After the end of procedure, the animals received one dose of 1.200UI intramuscular benzathine penicillin and 1mL dipyrone subcutaneously. The rabbits were sent to the vivarium, where they were observed for 30 days. The animals were assessed daily and data recorded. After the post-surgical period, the animals underwent laparoscopic approach, using the same anesthesia, antiseptic techniques used in the first surgery. The pneumoperitoneum was performed with carbon dioxide through an insuflator maintaining the maximum pressure of 8mmHg. For visualization, a 5mm optical laparoscopic device was connected to a micro camera and to a light source were used.

Access to the peritoneal cavity was obtained through two punctures: Median line, above the pubic symphysis of 5mm, where the pneumoperitoneum and the optics were placed and right hypocondrium, with the introduction of 5mm trocar for manipulation of probable adhesions with laparoscopic forceps.

The peritoneal surfaces in the middle line and in the prosthesis implantation sites were evaluated. The findings were recorded on DVD for later analysis. The prostheses were removed en bloc with the peritoneum, aponeurosis and adjacent muscles through a median laparotomy. The material was immersed in a solution of 10% formaldehyde and sent for microscopic evaluation by a pathologist. At the end of the procedure, the rabbits were euthanized by a lethal dose of intravenous anesthetic.

The fixing intraperitoneal structure found in some of the implantation sites of the prosthesis were considered adhesions. The video analysis was performed by an independent surgeon who was unaware of the meshes with protection on one side only. Adhesions were classified according to the qualitative grading scale proposed by Shimanuki⁸:

Grade 0 - No adhesions.

Grade I - Vascular adhesion easily lysed without bleeding.

Grade II - Vascular, easily lysed, bleeding at the time of lysis.

Grade III - Thick, requires intense sharp dissection.

Fragments were placed in a 10% formaldehyde solution and processed according to the routine technique of paraffin inclusion. Blocks were cut with a microtome with thickness of 4 micrometers. The sections were glued onto glass slides, stained with hematoxylin-eosin and examined under an optical microscope. The presence and intensity of inflammatory reaction, fibrosis degree, the presence of a foreign bodies and the collagen amount were evaluated by the same pathologist. The classification of the inflammatory reaction was based on a semi quantitative analogic visual scale.
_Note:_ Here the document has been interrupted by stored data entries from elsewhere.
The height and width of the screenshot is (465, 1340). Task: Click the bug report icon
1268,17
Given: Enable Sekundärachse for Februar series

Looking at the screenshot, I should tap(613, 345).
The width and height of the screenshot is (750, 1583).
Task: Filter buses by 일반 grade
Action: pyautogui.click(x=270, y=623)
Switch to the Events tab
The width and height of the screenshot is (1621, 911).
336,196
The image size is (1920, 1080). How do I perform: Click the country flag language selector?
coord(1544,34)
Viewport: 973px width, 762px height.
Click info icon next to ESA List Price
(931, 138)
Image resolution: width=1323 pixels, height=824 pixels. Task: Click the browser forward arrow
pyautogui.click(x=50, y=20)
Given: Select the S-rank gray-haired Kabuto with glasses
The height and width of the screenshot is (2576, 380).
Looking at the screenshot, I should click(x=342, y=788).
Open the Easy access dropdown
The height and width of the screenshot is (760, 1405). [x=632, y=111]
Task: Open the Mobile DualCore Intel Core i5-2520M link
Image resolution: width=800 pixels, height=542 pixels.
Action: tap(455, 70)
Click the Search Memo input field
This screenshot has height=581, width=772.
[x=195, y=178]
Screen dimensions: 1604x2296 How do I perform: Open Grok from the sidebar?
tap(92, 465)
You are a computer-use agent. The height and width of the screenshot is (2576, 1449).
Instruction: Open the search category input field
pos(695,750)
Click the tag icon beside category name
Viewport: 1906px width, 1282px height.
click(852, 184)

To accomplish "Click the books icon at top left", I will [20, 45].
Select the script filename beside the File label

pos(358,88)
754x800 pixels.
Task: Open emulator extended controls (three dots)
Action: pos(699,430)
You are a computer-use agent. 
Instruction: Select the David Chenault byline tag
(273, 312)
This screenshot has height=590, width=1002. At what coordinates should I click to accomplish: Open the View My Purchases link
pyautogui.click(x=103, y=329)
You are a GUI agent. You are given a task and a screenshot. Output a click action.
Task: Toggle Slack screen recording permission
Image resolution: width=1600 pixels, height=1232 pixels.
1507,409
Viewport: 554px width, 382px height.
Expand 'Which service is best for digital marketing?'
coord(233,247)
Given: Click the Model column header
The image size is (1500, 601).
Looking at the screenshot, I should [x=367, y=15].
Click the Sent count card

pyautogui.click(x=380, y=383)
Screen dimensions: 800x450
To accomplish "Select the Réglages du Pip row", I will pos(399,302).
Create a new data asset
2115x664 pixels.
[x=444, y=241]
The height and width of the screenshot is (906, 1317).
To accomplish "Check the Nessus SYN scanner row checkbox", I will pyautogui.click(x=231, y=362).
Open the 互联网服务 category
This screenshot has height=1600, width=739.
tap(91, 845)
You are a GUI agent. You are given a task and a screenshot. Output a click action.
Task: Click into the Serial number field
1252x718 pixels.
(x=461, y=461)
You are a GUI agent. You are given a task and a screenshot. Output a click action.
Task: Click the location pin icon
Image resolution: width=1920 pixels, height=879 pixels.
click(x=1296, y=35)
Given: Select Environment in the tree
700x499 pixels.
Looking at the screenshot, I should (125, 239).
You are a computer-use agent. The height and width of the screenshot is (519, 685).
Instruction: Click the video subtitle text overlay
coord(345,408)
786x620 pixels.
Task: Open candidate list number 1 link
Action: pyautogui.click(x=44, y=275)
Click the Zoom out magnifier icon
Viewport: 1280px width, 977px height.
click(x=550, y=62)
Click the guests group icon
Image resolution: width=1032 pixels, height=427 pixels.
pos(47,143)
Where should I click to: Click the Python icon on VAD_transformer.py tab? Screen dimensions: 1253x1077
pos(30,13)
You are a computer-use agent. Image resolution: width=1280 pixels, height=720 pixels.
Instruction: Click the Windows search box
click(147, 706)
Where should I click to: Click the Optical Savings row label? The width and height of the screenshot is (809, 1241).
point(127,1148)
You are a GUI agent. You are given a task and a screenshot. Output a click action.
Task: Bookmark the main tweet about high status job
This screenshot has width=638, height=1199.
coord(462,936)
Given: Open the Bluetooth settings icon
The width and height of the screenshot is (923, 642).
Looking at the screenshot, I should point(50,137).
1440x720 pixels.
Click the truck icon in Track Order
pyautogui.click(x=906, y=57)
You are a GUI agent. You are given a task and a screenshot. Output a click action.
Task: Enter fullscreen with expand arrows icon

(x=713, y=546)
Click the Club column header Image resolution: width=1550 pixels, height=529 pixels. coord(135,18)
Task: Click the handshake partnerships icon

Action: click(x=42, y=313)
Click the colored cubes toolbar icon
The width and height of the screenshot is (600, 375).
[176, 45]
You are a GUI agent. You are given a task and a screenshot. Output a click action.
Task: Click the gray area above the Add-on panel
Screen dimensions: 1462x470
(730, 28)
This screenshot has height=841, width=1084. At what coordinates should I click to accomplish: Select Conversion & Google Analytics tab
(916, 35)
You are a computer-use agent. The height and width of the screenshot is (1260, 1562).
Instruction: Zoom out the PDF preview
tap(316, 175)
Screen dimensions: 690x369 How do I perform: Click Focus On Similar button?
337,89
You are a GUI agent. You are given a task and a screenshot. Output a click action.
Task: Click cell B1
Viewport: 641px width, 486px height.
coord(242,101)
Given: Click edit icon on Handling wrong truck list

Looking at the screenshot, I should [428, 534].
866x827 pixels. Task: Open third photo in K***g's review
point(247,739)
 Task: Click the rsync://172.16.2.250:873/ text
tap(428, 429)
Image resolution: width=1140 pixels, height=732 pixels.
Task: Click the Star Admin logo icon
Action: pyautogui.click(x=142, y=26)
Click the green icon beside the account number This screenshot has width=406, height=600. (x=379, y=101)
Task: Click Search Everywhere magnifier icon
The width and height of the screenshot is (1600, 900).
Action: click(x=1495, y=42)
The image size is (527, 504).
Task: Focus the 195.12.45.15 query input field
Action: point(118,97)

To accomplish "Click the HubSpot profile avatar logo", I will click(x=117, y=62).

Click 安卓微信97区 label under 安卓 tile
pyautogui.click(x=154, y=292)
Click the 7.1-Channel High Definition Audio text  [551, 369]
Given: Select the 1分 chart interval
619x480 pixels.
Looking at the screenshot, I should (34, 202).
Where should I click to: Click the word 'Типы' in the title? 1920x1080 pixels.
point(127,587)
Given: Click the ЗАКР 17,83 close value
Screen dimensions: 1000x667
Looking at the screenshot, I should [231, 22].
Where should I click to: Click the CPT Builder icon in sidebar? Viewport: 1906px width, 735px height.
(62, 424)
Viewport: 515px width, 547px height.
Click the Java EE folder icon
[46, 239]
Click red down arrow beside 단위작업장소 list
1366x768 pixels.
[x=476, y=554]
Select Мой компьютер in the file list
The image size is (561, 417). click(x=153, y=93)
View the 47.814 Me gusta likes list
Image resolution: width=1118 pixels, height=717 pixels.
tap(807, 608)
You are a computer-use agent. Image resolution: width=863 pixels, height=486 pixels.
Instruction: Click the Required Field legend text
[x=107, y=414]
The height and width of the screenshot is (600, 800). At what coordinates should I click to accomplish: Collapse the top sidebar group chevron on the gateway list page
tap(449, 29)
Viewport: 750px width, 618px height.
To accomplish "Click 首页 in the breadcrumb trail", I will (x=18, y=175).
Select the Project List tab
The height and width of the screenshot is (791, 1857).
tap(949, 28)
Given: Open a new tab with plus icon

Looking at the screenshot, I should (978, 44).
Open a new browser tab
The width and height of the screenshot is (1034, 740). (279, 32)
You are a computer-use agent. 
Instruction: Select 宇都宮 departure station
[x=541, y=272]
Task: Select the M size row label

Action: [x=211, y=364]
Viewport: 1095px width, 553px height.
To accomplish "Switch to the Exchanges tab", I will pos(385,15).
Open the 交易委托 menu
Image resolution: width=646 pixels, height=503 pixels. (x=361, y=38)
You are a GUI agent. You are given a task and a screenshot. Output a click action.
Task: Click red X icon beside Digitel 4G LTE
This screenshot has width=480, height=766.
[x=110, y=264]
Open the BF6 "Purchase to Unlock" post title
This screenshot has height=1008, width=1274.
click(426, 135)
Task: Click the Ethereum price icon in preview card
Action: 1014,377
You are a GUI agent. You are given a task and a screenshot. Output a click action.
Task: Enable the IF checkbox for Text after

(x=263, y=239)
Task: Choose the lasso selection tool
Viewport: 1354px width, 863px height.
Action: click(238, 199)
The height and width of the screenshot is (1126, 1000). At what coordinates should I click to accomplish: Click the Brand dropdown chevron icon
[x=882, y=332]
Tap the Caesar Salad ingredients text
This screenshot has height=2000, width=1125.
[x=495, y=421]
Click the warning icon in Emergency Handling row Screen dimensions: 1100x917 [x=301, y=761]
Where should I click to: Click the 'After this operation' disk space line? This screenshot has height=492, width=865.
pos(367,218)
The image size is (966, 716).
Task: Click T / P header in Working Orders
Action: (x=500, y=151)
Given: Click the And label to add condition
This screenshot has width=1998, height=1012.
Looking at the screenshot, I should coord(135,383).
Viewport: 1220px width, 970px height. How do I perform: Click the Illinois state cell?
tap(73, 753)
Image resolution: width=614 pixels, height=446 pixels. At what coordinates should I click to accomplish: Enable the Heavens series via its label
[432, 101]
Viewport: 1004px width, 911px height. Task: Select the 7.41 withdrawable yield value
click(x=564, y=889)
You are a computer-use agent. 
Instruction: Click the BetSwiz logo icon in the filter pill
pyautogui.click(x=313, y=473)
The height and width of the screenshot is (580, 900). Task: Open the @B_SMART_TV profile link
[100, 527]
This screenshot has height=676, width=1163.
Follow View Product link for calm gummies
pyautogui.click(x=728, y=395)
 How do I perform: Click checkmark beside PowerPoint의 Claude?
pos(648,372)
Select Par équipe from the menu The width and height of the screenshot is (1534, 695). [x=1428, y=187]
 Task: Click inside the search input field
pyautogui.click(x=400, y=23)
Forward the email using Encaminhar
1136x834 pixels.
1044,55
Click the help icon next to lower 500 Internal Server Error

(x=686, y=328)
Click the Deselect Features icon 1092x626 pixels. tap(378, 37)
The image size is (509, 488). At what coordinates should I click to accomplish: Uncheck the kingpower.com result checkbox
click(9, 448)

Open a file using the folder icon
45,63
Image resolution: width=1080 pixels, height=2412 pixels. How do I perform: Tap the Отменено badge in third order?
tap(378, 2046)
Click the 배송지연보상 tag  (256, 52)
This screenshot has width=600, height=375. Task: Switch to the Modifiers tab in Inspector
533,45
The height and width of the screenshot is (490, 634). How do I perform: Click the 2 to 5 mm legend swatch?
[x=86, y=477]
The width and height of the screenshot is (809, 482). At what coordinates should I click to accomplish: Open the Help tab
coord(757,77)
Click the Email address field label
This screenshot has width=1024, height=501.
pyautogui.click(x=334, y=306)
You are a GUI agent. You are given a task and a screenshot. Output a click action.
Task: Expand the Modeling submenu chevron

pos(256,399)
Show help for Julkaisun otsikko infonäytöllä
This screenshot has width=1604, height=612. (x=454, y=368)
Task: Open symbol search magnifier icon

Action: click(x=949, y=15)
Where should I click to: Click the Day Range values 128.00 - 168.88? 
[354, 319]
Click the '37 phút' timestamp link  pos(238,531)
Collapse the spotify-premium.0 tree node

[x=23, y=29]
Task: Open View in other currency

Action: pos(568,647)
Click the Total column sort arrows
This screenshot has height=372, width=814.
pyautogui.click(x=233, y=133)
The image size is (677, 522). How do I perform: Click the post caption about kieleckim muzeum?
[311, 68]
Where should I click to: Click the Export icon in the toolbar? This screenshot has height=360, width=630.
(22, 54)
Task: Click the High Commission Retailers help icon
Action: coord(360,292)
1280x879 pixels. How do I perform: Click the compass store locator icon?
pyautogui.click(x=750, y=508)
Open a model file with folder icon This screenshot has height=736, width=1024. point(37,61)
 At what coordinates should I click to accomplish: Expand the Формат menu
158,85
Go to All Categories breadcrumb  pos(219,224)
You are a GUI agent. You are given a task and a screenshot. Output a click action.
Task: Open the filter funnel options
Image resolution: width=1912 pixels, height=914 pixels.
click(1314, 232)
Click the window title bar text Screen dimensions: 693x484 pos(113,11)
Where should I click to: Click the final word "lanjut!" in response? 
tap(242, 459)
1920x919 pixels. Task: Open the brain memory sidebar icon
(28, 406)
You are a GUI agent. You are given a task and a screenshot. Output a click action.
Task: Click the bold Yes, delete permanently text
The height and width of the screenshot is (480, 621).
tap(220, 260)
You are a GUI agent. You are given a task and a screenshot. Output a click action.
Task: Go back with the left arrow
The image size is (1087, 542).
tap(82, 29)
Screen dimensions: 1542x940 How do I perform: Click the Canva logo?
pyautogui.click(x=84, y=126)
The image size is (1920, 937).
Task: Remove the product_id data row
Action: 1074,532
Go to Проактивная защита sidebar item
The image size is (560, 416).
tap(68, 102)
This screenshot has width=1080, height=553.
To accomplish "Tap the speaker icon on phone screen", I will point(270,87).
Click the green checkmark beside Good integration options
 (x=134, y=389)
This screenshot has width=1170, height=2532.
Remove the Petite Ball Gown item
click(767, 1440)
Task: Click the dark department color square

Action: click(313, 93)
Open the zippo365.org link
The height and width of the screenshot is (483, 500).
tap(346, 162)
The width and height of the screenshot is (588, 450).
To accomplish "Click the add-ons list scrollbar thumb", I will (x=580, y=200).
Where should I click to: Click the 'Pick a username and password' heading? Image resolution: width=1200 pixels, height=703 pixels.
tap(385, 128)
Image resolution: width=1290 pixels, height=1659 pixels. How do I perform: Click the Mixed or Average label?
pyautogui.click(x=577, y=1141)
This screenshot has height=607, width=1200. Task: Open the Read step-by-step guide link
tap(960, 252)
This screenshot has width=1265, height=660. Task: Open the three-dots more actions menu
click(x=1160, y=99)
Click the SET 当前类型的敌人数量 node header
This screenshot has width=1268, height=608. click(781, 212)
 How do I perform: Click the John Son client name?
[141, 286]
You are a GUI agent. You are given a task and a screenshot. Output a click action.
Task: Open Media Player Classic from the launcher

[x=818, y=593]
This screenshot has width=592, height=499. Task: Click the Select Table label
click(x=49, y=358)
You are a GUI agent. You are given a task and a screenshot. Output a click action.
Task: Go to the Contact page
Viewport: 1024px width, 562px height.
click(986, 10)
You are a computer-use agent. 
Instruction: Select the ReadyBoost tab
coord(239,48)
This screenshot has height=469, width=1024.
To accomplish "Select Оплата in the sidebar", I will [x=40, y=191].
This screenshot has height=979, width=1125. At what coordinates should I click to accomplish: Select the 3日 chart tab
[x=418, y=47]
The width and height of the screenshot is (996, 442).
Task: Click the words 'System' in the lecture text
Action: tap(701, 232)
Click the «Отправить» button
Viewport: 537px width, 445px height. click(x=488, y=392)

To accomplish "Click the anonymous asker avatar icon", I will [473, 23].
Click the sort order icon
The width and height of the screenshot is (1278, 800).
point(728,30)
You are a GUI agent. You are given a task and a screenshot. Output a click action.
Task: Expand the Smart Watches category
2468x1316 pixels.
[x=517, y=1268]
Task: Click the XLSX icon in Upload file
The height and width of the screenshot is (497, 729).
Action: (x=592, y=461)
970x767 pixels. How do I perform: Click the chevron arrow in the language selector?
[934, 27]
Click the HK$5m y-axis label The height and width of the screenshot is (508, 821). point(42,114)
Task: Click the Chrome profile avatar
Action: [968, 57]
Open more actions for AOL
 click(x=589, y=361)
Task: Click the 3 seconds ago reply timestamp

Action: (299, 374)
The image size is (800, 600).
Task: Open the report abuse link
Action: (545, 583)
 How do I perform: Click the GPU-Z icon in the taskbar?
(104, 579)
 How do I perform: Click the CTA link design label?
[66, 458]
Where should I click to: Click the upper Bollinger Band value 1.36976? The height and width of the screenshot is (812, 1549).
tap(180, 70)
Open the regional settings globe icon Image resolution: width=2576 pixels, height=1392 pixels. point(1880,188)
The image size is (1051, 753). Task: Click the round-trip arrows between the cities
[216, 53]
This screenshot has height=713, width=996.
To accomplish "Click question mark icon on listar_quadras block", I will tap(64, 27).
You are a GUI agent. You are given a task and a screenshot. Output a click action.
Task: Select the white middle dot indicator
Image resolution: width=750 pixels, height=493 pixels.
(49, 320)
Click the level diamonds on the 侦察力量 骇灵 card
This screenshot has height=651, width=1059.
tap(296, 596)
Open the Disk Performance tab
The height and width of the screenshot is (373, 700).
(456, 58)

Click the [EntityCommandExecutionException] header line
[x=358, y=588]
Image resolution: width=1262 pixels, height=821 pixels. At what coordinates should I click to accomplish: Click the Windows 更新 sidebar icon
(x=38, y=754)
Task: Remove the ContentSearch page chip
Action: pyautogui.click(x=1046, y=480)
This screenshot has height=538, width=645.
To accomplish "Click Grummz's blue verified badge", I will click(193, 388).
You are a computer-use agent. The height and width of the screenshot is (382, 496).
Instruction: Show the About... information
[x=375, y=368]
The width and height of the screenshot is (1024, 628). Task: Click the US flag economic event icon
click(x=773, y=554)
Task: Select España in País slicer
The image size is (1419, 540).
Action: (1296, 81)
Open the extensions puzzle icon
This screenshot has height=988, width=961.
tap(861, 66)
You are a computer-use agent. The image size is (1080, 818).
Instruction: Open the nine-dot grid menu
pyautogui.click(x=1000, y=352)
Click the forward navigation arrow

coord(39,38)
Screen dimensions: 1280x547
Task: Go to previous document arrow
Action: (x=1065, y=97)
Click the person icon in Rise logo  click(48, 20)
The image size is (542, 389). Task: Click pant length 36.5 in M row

For the statistical analysis, the nonparametric Mann-Whitney test was used to evaluate the different adhesion formation rates among the two groups. The significance level (α) set for all tests was 5%.

Results

There were no complications during surgery. Three rabbits died due to anesthetic complications. On the first postoperative day, three rabbits were euthanized due to eviscerations. The remaining 14 rabbits showed good clinical evolution during the observation period.

Laparoscopic evaluation

Of the 28 analyzed prostheses, five (36%) of the protected meshes and 14 (100%) of the meshes without protection presented adhesion. In Group 1, nine meshes (64%) had no adhesions, two (14%) had Grade I adhesions, three (22%) grade II adhesions and none had Grade III adhesion. In Group 2, all meshes had adhesions (100%): one Grade I adhesion (8%), seven (50%) Grade II adhesions and six (42%) Grade III adhesions (Table 1). The difference in the rate of adhesion formation was statistically significant (p<0.001). The degree of adhesion in Groups 1 and 2 are shown in Figure 2 (Boxplot).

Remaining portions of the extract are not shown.